• **SELECTED TEXT**
>> begin
Thanks for the thoughts. I'm still not sure what's going on, but have decided that doing nothing may be about as effective as doing _anything_ just to make me feel better about the whole thing. I will update again when I next inspect them.

GH


----------



## Wolfer (Jul 15, 2012)

Back when my Russians were more Russian than ferel they nearly always had a queen cell going. About the time it would hatch they'd tear it down and start another.
They haven't done that in the last few generations. I rekin their more ferel than Russian now.


----------



## Grasshopper (Apr 20, 2013)

Went back into them today and found a hatched queen cell and no sign of the old queen. They have about a frame of ready to emerge brood and the rest of it is becoming backfilled with nectar. I hope they get it right this time. I'll check them again in a couple weeks. If they're still not queen right, I'll probably combine them with another big colony.....


----------



## kilocharlie (Dec 27, 2010)
>> end
• **TASKS**
(1) In the beekeeping forum thread, what does Grasshopper say will probably happen if the colony is still not queen right at the next check?
(2) Extend the beekeeping forum thread by writing the post that follows its last heading.

• **EXCERPTED RECORDS**
>> begin
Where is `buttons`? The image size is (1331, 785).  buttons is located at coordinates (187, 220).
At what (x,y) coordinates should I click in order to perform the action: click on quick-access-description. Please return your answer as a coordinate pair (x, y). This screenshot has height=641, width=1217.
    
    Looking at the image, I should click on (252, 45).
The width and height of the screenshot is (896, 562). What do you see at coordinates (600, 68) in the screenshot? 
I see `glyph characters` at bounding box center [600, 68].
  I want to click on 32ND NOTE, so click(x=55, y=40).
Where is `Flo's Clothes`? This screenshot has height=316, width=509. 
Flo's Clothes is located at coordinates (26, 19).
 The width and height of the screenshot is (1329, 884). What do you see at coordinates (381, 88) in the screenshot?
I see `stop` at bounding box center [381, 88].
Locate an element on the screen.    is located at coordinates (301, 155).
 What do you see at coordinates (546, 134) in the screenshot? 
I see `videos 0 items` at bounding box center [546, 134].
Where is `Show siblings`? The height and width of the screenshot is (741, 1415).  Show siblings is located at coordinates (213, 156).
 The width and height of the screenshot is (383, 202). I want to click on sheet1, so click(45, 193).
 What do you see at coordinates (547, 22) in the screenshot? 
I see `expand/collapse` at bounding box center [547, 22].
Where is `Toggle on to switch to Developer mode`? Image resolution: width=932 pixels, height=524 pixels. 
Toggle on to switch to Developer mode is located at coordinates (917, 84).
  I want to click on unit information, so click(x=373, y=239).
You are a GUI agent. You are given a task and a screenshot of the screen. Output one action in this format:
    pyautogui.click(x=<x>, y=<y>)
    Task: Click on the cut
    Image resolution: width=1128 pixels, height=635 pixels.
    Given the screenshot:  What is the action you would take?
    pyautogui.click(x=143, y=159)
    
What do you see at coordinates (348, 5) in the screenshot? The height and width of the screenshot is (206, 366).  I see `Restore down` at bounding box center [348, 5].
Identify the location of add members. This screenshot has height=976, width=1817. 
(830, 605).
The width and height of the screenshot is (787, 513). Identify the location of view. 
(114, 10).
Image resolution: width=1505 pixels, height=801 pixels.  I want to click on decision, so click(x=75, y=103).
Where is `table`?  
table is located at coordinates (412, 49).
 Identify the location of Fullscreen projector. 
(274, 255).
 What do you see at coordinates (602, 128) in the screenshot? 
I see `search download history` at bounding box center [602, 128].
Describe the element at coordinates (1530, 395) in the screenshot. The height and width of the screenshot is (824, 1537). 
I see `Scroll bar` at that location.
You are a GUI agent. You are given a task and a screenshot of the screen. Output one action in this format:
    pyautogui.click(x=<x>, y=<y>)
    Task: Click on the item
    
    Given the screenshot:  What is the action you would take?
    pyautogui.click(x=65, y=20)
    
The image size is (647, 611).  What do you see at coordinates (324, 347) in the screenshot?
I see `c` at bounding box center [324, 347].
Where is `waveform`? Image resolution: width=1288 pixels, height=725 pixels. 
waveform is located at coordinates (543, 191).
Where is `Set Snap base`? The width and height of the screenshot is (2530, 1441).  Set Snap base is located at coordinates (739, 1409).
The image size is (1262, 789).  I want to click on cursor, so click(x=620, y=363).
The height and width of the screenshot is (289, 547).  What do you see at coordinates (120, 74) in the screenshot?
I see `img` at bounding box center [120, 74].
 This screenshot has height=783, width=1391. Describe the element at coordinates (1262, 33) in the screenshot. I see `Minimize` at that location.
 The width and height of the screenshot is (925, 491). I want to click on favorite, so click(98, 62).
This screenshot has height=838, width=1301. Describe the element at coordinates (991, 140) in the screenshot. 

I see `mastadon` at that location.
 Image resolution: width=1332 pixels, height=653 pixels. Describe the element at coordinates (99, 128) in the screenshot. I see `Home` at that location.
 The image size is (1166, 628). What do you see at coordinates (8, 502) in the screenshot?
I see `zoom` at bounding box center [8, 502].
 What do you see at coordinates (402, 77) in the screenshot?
>> end
• **ANSWERS FOR THE TASKS**
(1) Grasshopper will probably combine them with another big colony.

(2)
Just some guesses, Grasshopper - I think your first queen cell back in your original post did hatch and her sisters were tearing down her cell. The spotty brood pattern happens while combs are being rebuilt, when queens are still very young, and probably more often with Russians, especially early in the season or if a late cold snap happens. Any of these cases were probably no cause for alarm. I also would guess you had difficulty spotting any virgin queens - they are NOT easy to spot.

Your main sign to cue in on is the brood - if it is uncapped, a laying queen has been around recently. If there are eggs, she's been laying in the last 3 1/2 days.

Gotta watch those Russian colonies - once they get going, they build up about twice as fast as Italian colonies, and will swarm on you if you get complacent. I'd check Russians at least every 10 days. Good luck.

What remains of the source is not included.